Task requirements: Rewrite the lines below, replacing each occurrence of "computer-use agent" with "screen assistant" and leaving all other text unchanged.

Supplied data:
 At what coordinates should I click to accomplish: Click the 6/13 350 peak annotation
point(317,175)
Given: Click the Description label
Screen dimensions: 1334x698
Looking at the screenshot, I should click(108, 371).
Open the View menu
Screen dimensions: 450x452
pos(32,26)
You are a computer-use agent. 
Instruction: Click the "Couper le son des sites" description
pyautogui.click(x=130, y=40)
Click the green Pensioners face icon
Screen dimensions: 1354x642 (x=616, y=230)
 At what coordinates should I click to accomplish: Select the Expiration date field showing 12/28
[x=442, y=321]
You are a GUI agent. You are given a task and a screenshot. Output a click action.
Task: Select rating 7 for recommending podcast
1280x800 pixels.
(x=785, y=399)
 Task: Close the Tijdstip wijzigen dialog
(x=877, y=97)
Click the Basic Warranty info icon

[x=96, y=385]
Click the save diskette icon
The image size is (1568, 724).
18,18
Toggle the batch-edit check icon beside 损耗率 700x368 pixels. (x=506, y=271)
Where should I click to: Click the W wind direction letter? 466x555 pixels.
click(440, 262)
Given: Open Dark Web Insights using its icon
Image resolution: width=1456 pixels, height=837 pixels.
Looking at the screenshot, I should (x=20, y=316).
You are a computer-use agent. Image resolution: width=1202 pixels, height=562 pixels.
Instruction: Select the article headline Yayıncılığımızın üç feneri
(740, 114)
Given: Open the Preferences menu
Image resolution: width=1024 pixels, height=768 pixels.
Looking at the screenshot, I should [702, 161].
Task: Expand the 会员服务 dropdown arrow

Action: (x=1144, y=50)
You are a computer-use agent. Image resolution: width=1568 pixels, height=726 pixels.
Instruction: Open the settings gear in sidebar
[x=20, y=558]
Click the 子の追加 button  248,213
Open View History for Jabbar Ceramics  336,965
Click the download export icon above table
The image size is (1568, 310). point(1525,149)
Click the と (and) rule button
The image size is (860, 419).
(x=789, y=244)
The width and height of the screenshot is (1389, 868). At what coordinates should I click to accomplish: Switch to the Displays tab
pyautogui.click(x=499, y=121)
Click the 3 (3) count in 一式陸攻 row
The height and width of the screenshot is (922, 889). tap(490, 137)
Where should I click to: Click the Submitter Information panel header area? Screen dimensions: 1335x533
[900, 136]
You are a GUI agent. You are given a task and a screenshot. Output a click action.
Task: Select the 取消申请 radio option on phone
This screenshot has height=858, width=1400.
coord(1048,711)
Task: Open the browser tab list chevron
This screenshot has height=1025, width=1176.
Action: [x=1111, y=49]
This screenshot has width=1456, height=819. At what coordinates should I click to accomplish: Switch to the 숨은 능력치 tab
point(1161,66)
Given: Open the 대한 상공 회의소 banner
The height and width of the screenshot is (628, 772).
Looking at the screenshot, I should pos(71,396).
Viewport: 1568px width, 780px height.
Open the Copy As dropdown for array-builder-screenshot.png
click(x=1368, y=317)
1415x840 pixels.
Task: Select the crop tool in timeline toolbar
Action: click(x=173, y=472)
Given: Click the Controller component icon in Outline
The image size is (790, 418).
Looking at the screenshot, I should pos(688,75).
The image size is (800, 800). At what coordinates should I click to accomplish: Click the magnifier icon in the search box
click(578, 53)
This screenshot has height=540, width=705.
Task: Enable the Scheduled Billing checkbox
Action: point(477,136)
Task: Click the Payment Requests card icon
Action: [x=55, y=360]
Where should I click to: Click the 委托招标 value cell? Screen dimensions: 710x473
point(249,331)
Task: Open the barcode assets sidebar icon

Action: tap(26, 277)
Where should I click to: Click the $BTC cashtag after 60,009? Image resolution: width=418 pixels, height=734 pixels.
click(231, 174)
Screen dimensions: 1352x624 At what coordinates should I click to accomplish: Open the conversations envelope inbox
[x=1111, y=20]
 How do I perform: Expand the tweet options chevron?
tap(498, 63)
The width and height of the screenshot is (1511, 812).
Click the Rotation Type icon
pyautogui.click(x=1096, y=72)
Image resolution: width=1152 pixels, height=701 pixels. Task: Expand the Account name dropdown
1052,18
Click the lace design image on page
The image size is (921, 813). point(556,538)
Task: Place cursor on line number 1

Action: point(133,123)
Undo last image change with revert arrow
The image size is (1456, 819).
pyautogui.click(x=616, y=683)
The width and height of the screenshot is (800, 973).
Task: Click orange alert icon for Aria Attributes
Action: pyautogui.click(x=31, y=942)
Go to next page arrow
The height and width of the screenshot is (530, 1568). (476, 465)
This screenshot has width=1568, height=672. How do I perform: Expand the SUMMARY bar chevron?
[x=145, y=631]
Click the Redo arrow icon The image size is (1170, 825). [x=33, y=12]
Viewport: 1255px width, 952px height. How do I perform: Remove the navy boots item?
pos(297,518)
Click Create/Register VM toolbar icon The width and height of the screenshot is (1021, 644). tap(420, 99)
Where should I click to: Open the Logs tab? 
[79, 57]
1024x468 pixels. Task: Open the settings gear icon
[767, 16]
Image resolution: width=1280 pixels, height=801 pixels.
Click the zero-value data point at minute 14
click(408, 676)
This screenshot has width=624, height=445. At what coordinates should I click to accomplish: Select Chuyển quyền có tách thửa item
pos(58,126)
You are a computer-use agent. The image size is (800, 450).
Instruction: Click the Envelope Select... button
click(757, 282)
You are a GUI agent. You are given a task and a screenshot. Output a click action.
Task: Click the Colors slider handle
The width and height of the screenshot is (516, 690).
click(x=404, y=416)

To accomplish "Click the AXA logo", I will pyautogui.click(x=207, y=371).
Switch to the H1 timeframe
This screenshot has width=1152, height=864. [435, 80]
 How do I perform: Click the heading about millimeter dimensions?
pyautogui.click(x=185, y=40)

The output:
 At what coordinates should I click to accomplish: Click the 6/13 350 peak annotation
point(317,175)
Given: Click the Description label
Screen dimensions: 1334x698
Looking at the screenshot, I should click(108, 371).
Open the View menu
Screen dimensions: 450x452
pos(32,26)
You are a screen assistant. 
Instruction: Click the "Couper le son des sites" description
pyautogui.click(x=130, y=40)
Click the green Pensioners face icon
Screen dimensions: 1354x642 (x=616, y=230)
 At what coordinates should I click to accomplish: Select the Expiration date field showing 12/28
[x=442, y=321]
You are a GUI agent. You are given a task and a screenshot. Output a click action.
Task: Select rating 7 for recommending podcast
1280x800 pixels.
(x=785, y=399)
 Task: Close the Tijdstip wijzigen dialog
(x=877, y=97)
Click the Basic Warranty info icon

[x=96, y=385]
Click the save diskette icon
The image size is (1568, 724).
18,18
Toggle the batch-edit check icon beside 损耗率 700x368 pixels. (x=506, y=271)
Where should I click to: Click the W wind direction letter? 466x555 pixels.
click(440, 262)
Given: Open Dark Web Insights using its icon
Image resolution: width=1456 pixels, height=837 pixels.
Looking at the screenshot, I should (x=20, y=316).
You are a screen assistant. Image resolution: width=1202 pixels, height=562 pixels.
Instruction: Select the article headline Yayıncılığımızın üç feneri
(740, 114)
Given: Open the Preferences menu
Image resolution: width=1024 pixels, height=768 pixels.
Looking at the screenshot, I should [702, 161].
Task: Expand the 会员服务 dropdown arrow

Action: (x=1144, y=50)
You are a screen assistant. Image resolution: width=1568 pixels, height=726 pixels.
Instruction: Open the settings gear in sidebar
[x=20, y=558]
Click the 子の追加 button  248,213
Open View History for Jabbar Ceramics  336,965
Click the download export icon above table
The image size is (1568, 310). point(1525,149)
Click the と (and) rule button
The image size is (860, 419).
(x=789, y=244)
The width and height of the screenshot is (1389, 868). At what coordinates should I click to accomplish: Switch to the Displays tab
pyautogui.click(x=499, y=121)
Click the 3 (3) count in 一式陸攻 row
The height and width of the screenshot is (922, 889). tap(490, 137)
Where should I click to: Click the Submitter Information panel header area? Screen dimensions: 1335x533
[900, 136]
You are a GUI agent. You are given a task and a screenshot. Output a click action.
Task: Select the 取消申请 radio option on phone
This screenshot has height=858, width=1400.
coord(1048,711)
Task: Open the browser tab list chevron
This screenshot has height=1025, width=1176.
Action: [x=1111, y=49]
This screenshot has width=1456, height=819. At what coordinates should I click to accomplish: Switch to the 숨은 능력치 tab
point(1161,66)
Given: Open the 대한 상공 회의소 banner
The height and width of the screenshot is (628, 772).
Looking at the screenshot, I should pos(71,396).
Viewport: 1568px width, 780px height.
Open the Copy As dropdown for array-builder-screenshot.png
click(x=1368, y=317)
1415x840 pixels.
Task: Select the crop tool in timeline toolbar
Action: click(x=173, y=472)
Given: Click the Controller component icon in Outline
The image size is (790, 418).
Looking at the screenshot, I should pos(688,75).
The image size is (800, 800). At what coordinates should I click to accomplish: Click the magnifier icon in the search box
click(578, 53)
This screenshot has height=540, width=705.
Task: Enable the Scheduled Billing checkbox
Action: point(477,136)
Task: Click the Payment Requests card icon
Action: [x=55, y=360]
Where should I click to: Click the 委托招标 value cell? Screen dimensions: 710x473
point(249,331)
Task: Open the barcode assets sidebar icon

Action: tap(26, 277)
Where should I click to: Click the $BTC cashtag after 60,009? Image resolution: width=418 pixels, height=734 pixels.
click(231, 174)
Screen dimensions: 1352x624 At what coordinates should I click to accomplish: Open the conversations envelope inbox
[x=1111, y=20]
 How do I perform: Expand the tweet options chevron?
tap(498, 63)
The width and height of the screenshot is (1511, 812).
Click the Rotation Type icon
pyautogui.click(x=1096, y=72)
Image resolution: width=1152 pixels, height=701 pixels. Task: Expand the Account name dropdown
1052,18
Click the lace design image on page
The image size is (921, 813). point(556,538)
Task: Place cursor on line number 1

Action: point(133,123)
Undo last image change with revert arrow
The image size is (1456, 819).
pyautogui.click(x=616, y=683)
The width and height of the screenshot is (800, 973).
Task: Click orange alert icon for Aria Attributes
Action: pyautogui.click(x=31, y=942)
Go to next page arrow
The height and width of the screenshot is (530, 1568). (476, 465)
This screenshot has width=1568, height=672. How do I perform: Expand the SUMMARY bar chevron?
[x=145, y=631]
Click the Redo arrow icon The image size is (1170, 825). [x=33, y=12]
Viewport: 1255px width, 952px height. How do I perform: Remove the navy boots item?
pos(297,518)
Click Create/Register VM toolbar icon The width and height of the screenshot is (1021, 644). tap(420, 99)
Where should I click to: Open the Logs tab? 
[79, 57]
1024x468 pixels. Task: Open the settings gear icon
[767, 16]
Image resolution: width=1280 pixels, height=801 pixels.
Click the zero-value data point at minute 14
click(408, 676)
This screenshot has width=624, height=445. At what coordinates should I click to accomplish: Select Chuyển quyền có tách thửa item
pos(58,126)
You are a screen assistant. The image size is (800, 450).
Instruction: Click the Envelope Select... button
click(757, 282)
You are a GUI agent. You are given a task and a screenshot. Output a click action.
Task: Click the Colors slider handle
The width and height of the screenshot is (516, 690).
click(x=404, y=416)

To accomplish "Click the AXA logo", I will pyautogui.click(x=207, y=371).
Switch to the H1 timeframe
This screenshot has width=1152, height=864. [435, 80]
 How do I perform: Click the heading about millimeter dimensions?
pyautogui.click(x=185, y=40)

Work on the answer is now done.